→ **The exercise**
According to the excerpt on the origin of the Youngstown State Penguins nickname, on what date did the basketball team drive to West Liberty State Teachers College for a game?

The athletic teams at Youngstown State are the only collegiate team in the country whose nickname and mascots are Penguins. It’s an odd name for a team from Youngstown. Another area team’s name, The Scrappers, fits. But Penguins? Wherever did this come from?

It turns out that there are two versions of the story, both coming from the same basketball game in 1933–yes, the name goes that far back. Before then, Youngstown College, as it was then known, was called “Y College,” “YoCo,” “Wye Collegians,” or simply
“The Locals.” On the snowy evening of January 30, 1933, the YSU basketball team drove to West Liberty State Teachers College in West Virginia for a game, pulling their cars out of snow drifts on two occasions.

One version of the story has players coming up with the name in one of the cars during the trip. This had been a topic of conversation throughout that school year.

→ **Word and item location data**
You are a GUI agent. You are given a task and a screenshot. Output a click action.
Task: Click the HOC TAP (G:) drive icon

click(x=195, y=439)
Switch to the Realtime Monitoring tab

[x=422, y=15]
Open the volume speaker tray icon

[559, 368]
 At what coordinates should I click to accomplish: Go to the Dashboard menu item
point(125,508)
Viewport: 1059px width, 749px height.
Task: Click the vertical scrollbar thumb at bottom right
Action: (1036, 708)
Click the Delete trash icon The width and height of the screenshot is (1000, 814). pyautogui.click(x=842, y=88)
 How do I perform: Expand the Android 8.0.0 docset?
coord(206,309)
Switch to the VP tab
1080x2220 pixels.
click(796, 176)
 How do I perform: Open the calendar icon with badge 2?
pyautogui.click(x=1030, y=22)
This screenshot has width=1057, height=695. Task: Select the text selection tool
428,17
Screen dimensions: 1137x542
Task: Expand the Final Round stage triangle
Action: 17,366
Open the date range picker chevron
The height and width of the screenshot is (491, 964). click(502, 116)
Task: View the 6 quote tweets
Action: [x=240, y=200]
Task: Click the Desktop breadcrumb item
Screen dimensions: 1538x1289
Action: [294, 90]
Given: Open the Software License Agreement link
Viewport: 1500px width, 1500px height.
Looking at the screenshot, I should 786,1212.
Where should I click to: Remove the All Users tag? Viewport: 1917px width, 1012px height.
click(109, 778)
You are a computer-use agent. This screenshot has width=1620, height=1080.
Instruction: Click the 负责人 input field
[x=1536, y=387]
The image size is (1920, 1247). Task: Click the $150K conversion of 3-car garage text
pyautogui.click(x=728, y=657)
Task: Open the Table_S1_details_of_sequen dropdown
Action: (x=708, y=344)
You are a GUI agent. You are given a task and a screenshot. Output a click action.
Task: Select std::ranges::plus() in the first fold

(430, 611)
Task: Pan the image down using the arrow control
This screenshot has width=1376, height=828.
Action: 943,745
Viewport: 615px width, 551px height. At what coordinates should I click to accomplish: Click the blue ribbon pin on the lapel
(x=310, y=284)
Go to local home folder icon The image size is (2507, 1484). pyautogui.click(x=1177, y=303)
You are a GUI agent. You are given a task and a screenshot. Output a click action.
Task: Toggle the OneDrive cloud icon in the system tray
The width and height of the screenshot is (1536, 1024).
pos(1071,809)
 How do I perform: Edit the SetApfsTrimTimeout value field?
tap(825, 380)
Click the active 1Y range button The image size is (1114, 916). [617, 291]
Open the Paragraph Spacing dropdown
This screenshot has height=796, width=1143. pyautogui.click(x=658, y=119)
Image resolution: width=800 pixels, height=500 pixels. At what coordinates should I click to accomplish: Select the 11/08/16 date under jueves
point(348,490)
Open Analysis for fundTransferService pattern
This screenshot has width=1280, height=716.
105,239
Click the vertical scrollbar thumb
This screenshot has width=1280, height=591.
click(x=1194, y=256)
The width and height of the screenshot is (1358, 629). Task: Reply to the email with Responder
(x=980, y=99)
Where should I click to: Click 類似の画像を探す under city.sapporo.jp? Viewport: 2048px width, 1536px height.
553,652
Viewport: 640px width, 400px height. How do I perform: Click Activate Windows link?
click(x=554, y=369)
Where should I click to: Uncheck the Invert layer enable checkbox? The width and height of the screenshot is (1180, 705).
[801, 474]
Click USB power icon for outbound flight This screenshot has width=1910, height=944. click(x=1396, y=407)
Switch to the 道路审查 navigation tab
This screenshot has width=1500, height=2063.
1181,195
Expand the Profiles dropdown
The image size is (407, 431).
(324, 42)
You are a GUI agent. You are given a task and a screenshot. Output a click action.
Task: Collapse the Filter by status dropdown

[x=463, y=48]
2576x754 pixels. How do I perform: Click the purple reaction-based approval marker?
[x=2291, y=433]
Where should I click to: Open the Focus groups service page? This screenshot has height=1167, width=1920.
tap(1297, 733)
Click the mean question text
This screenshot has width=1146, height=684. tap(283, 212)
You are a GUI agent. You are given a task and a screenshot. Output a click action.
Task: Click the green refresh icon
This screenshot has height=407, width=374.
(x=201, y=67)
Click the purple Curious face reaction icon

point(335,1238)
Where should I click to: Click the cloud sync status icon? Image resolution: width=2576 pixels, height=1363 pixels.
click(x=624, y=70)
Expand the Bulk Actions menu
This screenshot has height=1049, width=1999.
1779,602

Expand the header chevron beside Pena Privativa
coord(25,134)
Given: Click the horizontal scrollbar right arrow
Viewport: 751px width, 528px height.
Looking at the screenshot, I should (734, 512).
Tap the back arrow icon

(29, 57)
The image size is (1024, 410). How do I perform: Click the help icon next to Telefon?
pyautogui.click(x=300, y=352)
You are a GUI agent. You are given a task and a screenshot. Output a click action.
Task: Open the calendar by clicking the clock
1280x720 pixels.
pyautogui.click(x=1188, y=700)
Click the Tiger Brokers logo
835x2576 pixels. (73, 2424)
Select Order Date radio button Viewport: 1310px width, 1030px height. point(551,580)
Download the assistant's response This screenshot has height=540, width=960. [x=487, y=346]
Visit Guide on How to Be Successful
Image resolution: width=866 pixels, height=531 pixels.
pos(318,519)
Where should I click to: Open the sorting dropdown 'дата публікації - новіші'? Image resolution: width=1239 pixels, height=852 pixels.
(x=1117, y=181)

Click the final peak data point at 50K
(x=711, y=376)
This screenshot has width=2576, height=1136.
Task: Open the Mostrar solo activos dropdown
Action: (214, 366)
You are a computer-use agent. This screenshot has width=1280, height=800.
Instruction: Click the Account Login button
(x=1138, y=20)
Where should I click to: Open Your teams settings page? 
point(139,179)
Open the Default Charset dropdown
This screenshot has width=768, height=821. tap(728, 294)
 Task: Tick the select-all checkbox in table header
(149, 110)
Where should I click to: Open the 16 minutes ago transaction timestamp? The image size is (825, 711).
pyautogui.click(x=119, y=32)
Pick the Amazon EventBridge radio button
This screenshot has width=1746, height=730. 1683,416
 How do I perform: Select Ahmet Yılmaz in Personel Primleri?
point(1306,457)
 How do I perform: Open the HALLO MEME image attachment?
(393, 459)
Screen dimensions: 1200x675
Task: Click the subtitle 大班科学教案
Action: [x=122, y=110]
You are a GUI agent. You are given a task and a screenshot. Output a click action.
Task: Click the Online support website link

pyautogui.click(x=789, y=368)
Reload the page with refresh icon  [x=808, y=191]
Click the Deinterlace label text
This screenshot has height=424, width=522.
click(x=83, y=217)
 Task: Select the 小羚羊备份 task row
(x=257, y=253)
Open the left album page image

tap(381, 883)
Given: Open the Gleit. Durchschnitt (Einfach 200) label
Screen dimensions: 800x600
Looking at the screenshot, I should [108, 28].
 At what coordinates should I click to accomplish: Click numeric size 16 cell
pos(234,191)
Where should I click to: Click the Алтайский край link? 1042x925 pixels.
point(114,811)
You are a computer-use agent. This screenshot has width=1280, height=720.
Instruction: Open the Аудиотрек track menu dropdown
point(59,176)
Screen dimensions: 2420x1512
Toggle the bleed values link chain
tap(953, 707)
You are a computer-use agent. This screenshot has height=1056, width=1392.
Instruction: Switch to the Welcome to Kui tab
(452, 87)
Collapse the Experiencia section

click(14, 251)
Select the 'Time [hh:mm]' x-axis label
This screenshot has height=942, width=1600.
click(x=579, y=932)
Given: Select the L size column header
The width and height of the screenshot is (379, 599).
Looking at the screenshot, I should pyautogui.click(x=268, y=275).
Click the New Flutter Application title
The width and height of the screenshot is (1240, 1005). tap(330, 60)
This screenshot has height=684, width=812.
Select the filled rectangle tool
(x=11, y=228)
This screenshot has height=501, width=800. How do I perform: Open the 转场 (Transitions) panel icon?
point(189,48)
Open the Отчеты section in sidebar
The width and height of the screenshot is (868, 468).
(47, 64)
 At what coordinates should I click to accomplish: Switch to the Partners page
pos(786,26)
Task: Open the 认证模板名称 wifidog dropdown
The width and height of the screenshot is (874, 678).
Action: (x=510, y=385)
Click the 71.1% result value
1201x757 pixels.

→ **The solution**
January 30, 1933.